Harriton students protest being forced to change name of Mr. Harriton pageant to make it more gender inclusive.

Harriton High School in Lower Merion Township, site of "Mr. Harriton" controversy. File photo.
Harriton High School in Lower Merion Township, site of "Mr. Harriton" controversy. File photo.Read more

Kids at Harriton High School still talk about the night two years ago that one of the school’s biggest jocks stood before hundreds of classmates in a leotard and 6-inch heels and danced like nobody was watching to the strains of Beyoncé’s “All the Single Ladies.”

To the majority of students in the affluent Lower Merion high school, that captured the essence of their annual “Mr. Harriton” competition – a wildly popular spoof of traditional beauty pageants in which boys sing, dance, and answer goofy questions, while raising more than $100,000 for local charities in recent years.

But this year’s competition, slated for Feb. 22, is engulfed in an unlikely controversy that’s become the talk of Harriton’s roughly 1,200 students: A demand from school administrators that sponsors change the name because, they argue, the “Mr. Harriton” tag discourages girls from entering and is thus “exclusionary.” Even LGBTQ activists say administrators are going too far.

Unrest over a proposed new name – “Mx. Harriton,” a gender-neutral honorific endorsed by an expert from the University of Pennsylvania – is the lead story on the student-run TV newscast, prompted the inevitable Facebook petition as well, and led about 25 kids to show up at Monday night’s Lower Merion school board meeting to argue for making “Mr. Harriton” great again.

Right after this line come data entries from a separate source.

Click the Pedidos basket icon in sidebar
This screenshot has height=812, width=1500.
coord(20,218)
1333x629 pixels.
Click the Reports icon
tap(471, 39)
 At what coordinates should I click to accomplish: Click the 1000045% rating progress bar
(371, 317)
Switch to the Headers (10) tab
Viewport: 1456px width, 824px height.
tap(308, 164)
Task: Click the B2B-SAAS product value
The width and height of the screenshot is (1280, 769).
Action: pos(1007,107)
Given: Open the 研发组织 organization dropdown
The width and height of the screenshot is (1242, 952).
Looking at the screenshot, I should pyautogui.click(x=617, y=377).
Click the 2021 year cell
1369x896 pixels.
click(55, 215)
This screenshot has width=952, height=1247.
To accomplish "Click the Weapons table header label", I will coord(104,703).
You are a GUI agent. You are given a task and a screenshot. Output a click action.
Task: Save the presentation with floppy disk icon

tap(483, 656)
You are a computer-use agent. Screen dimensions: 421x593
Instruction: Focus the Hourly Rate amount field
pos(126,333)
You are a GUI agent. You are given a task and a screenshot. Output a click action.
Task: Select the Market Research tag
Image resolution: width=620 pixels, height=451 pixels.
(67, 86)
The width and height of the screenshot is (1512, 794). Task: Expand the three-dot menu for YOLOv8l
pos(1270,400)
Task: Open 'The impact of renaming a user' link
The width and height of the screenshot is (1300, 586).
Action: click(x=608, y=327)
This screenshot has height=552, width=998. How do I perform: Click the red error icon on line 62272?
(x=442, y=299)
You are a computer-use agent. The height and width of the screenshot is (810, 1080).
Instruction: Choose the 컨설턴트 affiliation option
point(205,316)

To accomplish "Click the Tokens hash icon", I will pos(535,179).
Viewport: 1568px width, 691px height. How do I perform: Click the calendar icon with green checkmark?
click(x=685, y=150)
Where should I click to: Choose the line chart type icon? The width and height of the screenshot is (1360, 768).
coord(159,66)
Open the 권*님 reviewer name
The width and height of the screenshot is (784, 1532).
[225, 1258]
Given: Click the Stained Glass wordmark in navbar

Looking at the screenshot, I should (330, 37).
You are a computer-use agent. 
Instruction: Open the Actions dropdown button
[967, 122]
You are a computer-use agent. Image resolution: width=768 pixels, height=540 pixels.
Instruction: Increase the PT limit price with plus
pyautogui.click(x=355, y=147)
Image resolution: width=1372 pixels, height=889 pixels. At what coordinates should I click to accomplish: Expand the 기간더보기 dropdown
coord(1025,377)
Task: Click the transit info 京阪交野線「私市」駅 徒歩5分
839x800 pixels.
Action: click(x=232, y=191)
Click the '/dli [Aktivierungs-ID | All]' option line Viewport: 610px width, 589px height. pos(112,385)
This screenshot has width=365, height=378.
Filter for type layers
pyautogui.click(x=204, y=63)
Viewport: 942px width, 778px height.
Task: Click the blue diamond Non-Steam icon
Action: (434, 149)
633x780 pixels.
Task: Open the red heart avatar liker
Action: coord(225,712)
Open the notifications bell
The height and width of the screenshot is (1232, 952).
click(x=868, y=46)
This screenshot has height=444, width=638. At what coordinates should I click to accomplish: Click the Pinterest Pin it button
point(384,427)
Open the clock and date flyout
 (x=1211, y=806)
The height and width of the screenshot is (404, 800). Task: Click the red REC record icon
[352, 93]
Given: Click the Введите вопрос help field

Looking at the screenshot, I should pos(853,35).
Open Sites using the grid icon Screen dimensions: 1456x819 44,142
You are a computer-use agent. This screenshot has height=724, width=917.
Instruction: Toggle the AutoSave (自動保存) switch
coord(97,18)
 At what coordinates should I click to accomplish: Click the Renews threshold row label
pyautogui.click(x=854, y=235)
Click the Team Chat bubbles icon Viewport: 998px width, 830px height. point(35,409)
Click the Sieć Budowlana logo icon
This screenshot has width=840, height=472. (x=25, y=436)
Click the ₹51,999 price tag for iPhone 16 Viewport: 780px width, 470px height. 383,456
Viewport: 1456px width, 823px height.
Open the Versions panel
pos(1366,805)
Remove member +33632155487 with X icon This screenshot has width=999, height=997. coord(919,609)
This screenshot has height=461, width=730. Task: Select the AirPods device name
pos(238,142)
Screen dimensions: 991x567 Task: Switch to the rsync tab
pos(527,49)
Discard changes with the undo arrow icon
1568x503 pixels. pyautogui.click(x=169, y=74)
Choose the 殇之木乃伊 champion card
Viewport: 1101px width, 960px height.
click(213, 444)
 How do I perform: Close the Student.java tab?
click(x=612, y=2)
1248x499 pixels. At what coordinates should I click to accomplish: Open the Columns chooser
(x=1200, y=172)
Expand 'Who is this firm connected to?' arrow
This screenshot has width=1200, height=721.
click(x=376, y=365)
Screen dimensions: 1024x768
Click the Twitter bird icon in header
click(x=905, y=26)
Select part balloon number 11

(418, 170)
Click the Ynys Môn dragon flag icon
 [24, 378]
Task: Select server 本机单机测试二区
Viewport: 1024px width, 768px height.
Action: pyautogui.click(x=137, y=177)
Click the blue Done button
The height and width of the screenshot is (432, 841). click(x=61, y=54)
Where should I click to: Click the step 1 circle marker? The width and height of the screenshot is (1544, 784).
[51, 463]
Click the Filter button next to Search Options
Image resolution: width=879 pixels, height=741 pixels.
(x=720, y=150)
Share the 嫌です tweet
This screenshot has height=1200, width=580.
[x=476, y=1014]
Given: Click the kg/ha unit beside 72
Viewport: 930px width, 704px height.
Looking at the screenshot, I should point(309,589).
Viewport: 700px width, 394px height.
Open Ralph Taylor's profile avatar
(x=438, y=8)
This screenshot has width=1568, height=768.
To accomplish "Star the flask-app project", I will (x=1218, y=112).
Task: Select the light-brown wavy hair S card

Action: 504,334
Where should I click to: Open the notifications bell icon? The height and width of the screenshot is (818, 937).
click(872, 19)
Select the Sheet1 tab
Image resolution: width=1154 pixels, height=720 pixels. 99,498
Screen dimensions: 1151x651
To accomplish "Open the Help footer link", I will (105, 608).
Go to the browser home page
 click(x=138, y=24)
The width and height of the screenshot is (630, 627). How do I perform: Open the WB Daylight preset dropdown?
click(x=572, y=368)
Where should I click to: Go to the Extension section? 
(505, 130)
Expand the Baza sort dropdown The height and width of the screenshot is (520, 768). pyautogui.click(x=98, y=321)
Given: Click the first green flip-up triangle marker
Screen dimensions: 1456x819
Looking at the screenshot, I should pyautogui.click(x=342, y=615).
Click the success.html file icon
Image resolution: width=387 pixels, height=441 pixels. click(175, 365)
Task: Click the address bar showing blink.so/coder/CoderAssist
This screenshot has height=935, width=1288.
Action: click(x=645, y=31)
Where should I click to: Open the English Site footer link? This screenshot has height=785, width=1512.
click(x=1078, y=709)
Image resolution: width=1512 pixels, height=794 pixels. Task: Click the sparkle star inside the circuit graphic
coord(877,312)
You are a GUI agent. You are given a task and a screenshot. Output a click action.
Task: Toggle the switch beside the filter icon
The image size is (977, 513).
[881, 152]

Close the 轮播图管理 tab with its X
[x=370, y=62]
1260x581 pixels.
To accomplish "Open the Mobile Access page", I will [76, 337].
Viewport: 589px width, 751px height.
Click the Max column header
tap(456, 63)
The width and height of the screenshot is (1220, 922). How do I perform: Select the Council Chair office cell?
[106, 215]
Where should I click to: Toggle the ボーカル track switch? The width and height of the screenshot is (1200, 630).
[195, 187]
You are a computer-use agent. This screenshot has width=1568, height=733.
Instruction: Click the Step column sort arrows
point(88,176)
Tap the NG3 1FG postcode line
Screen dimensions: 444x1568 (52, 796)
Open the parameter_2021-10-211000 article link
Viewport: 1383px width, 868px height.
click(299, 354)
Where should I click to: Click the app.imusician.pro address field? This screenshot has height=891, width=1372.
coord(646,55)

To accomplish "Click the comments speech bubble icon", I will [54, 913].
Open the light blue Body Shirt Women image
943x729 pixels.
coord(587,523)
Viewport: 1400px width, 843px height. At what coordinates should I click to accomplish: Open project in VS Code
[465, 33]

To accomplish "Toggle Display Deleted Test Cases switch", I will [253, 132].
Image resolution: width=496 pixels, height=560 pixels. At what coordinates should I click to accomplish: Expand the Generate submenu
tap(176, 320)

Harriton is one of many high schools from coast to coast that stage male-dominated spoofs of Miss America-style pageants as a creative and often-hilarious way to make fun of ideals about gender conformity and typically raise money.

The school district says the name change is part of its work on gender inclusivity. But the controversy has flipped the script on today’s school gender wars so much that it’s Harriton’s Gender Sexuality Alliance, which advocates for LGBTQ students, that’s accusing the school of too much political correctness, by branding as anti-women an event that was created to lampoon misogyny.

“So many things are getting washed away with this hypersensitive politically correct culture that we’ve created,” bemoaned one alliance leader, 17-year-old junior Sarah Cook. She and others worry the brouhaha will tarnish this year’s event and its ability to repeat last year’s $30,000 take. “This one thing shouldn’t suffer because of that.”

But Scott Eveslage, Lower Merion’s assistant superintendent and Harriton’s former principal, insists there was growing concern that the 12-year-old event has never had a female contestant and was possibly “reinforcing some negative stereotypes about women.”

Eveslage said he found some aspects – such as when male contestants were brought on stage by female “escorts” – bothersome. “We certainly understand the intent of it was to parody,” he said, but “because an event was a parody doesn’t mean it’s not offensive.”

Harriton’s student government, which sponsors the pageant, notes that girls have never been barred from entering and that a couple of would-be female contestants have tried out in recent years, although neither made the cut to be among the 10 final contestants.

The district’s other high school, Lower Merion, was also required to change the name of its “Mr. Lower Merion” contest, even though female contestants have participated and won. It is now Amazing Ace.

Harriton student leaders said they were somewhat blindsided when school officials told them in August the “Mr. Harriton” appellation would have to go. The administrators said there’d been a couple of complaints about the name – although it remains unclear from whom – even as student surveys on Facebook this fall have shown overwhelming support for keeping it as “Mr. Harriton.”

“I have only had one person to tell me they would like the name to be changed, and that is out of a school of 1,200,” said Valentina Spadea, vice president of student council. “I’ve had plethora of texts, calls, people really trying to get me to keep this name.”

Council leaders initially tried to work with the school on a compromise. But the new name that the students preferred and argued would sound more inclusive – “Misster Harriton” – was nixed by the administrators. A suggestion for “Harriton’s Next Top Model” also foundered.

Eventually, school leaders bounced five potential new names off Jeanne Stanley, who teaches about gender and sexuality at Penn, before settling on “Mx. Harriton,” using the gender-neutral honorific.

It’s a solution that seems to have pleased few students, especially in the Gender Sexuality Alliance, whose leaders feel their group is being blamed for the controversy while insisting it had no problem with calling the show “Mr. Harriton.”

“A lot of people were confused, which turned to a little bit of hostility toward us,” said Christelle Latour, a 16-year-old junior and GSA activist. She said other students insisted, “You guys are the social justice warriors, so you guys did this.”

But administrator Eveslage said times have changed, and he compared the situation to the recent move by the Boy Scouts to alter its name. “It doesn’t change the essence of the program,” he said. “but they have changed language and titles to reinforce more a culture of inclusivity.”

Heath F. Davis, the director of Gender, Sexuality and Women’s studies at Temple University, said the trend is to move away from gendered titles but there can be times when gender-specific terms make a broader point about bias.

“You can over-correct and say, ‘Let’s make everything gender-neutral’ and get rid of all of those things,” Davis said.